The insured had a general liability policy and an E&O policy with Federal Insurance Company. After the insured forwarded the complaint to the insurer, Federal denied coverage under both policies. Eyeblaster filed a declaratory judgment action against Federal seeking summary judgment that Federal was obligated to defend Eyeblaster.
The district court began its analysis of the dispute by separating the general liability policy from the E&O policy.
Coverage under the general liability policy turned on whether the Sefton complaint alleged damage to tangible property as defined in the liability policy. The court noted that the complaint had allegations all related to damage to software and that the general liability policy clearly declared that tangible property does not include software. While Sefton may allege that his computer froze or processed so slowly so as to be essentially inoperable, those allegations all relate to the effect Eyeblaster's programs had on Sefton' computer software. There was no allegation of any actual damage to Sefton's hard drive. And so, because only software was damaged, there was no damage to tangible property and the allegations in the complaint were not covered under the general liability policy.

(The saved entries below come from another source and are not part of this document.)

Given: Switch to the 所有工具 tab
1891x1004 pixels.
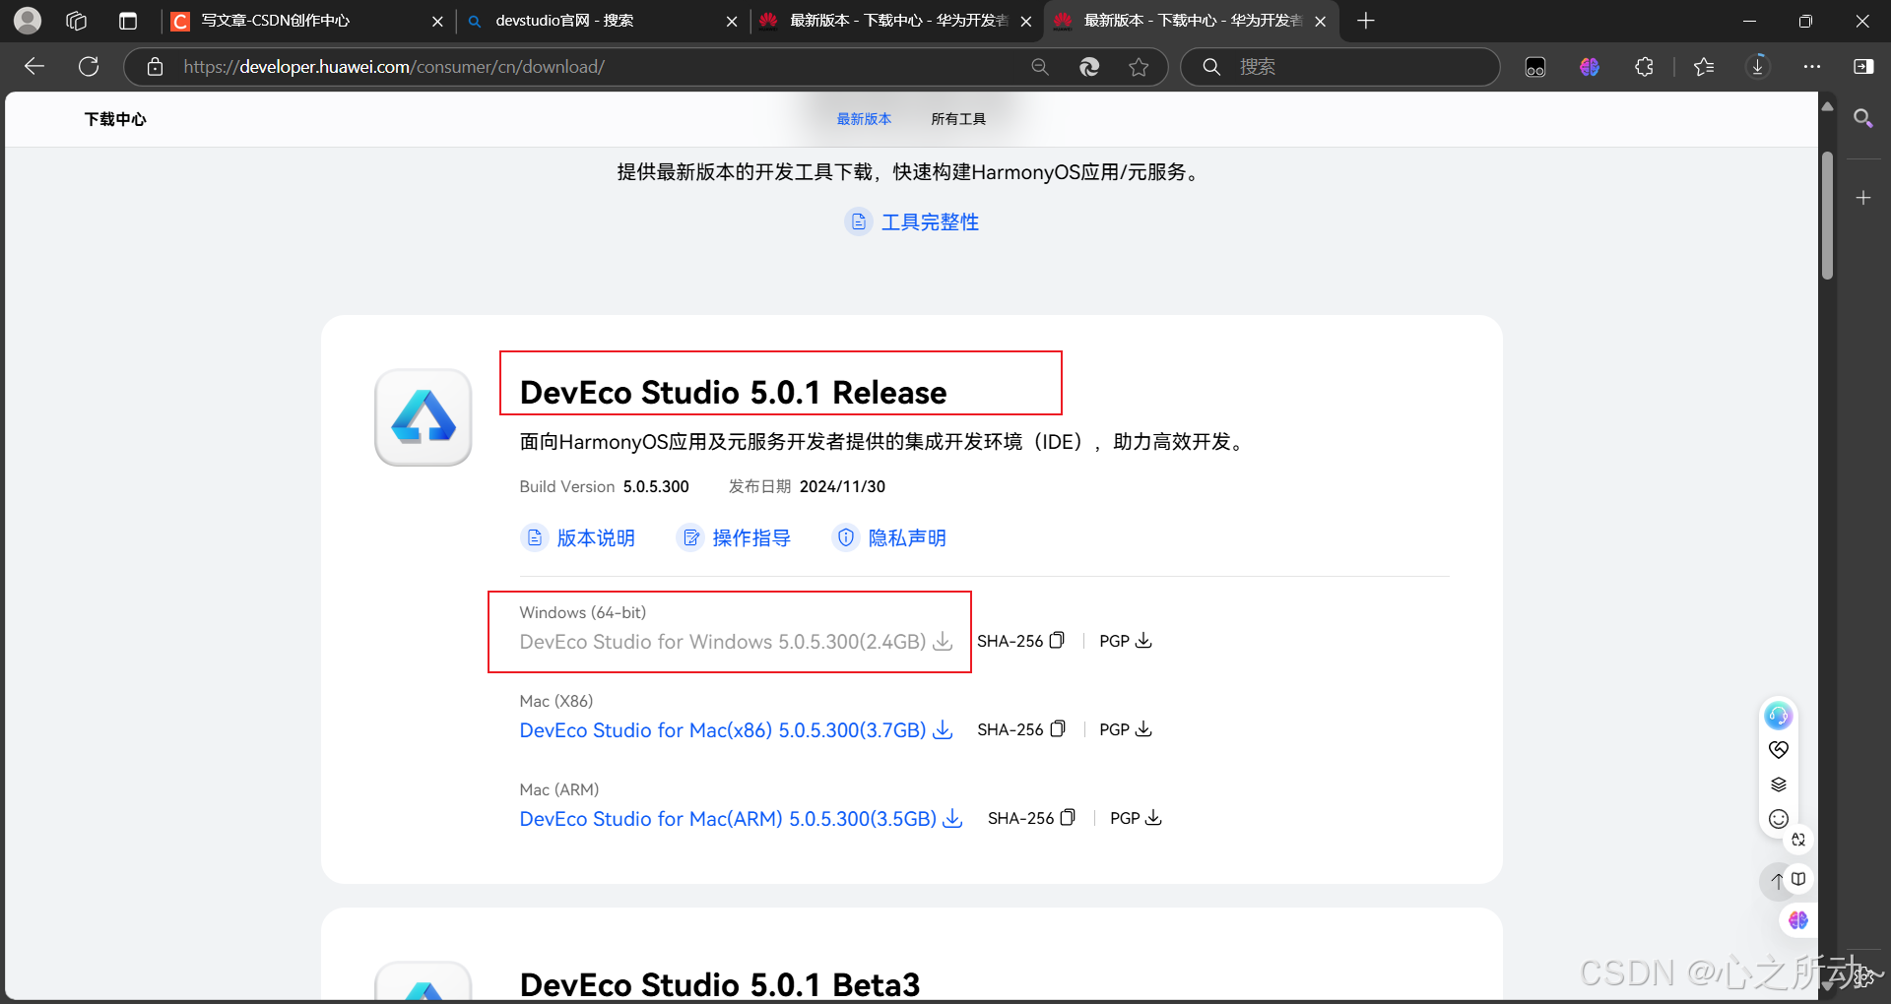Looking at the screenshot, I should 957,118.
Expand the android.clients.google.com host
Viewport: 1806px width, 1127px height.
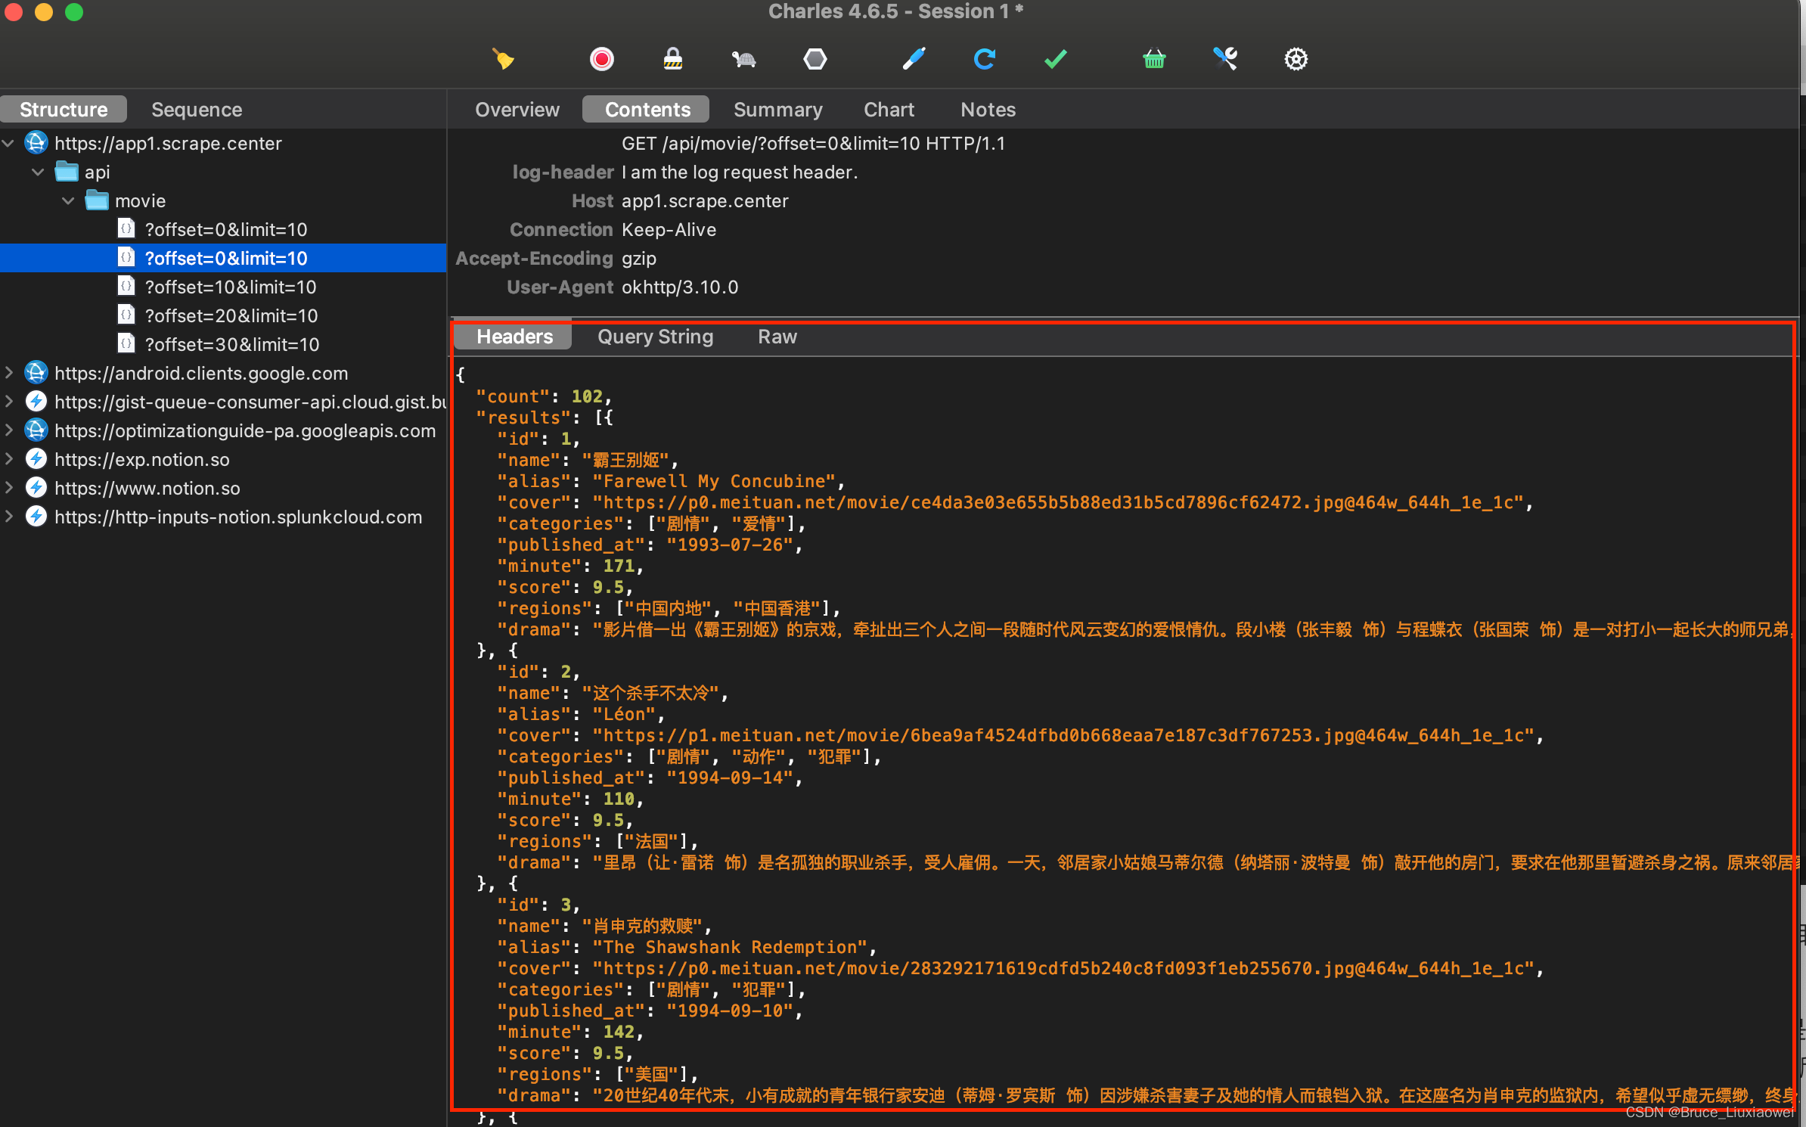click(x=9, y=373)
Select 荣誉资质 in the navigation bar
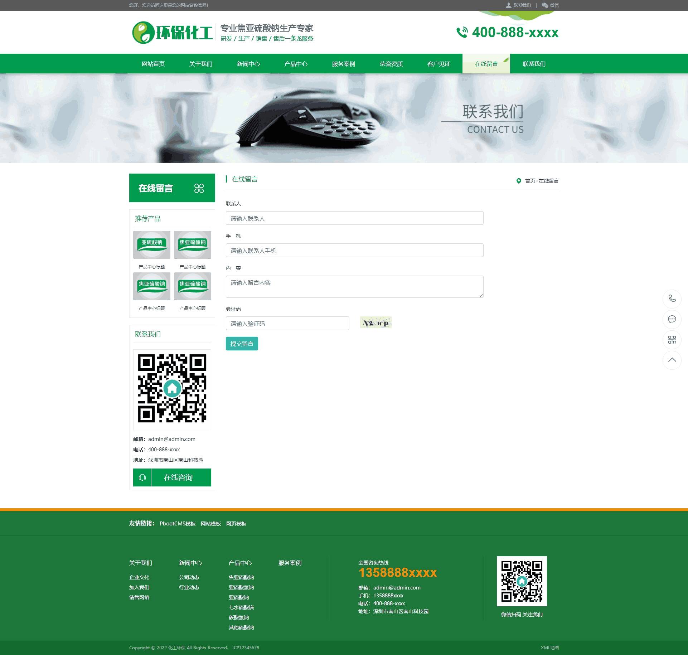This screenshot has height=655, width=688. (391, 64)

As for the E&O policy, the coverage there depended on whether Eyeblaster committed a wrongful act as defined in the policy. A wrongful act was defined as an error, unintentional omission or negligent act. The complaint alleged that Eyeblaster acted intentionally in placing its software on Sefton's computer. The court found that the policy language focuses on the act of the insured and since the insured specifically intended that its software would install itself in Sefton's computer, the definition of wrongful act was not met. The court found that the act of the insured was not covered under the E&O policy.
The court found in favor of the insurer.
Editor's Note: This decision reinforces the point that software is not tangible property and so, the CGL form is not going to apply to a claim for property damage to software. As for the E&O policy, if coverage depends on the insured's committing a wrongful act and a wrongful act is defined in the policy as an unintentional or negligent act, the insurer has a strong case for denying coverage if the complaint against the insured alleges or supports an intentional act on the part of the insured.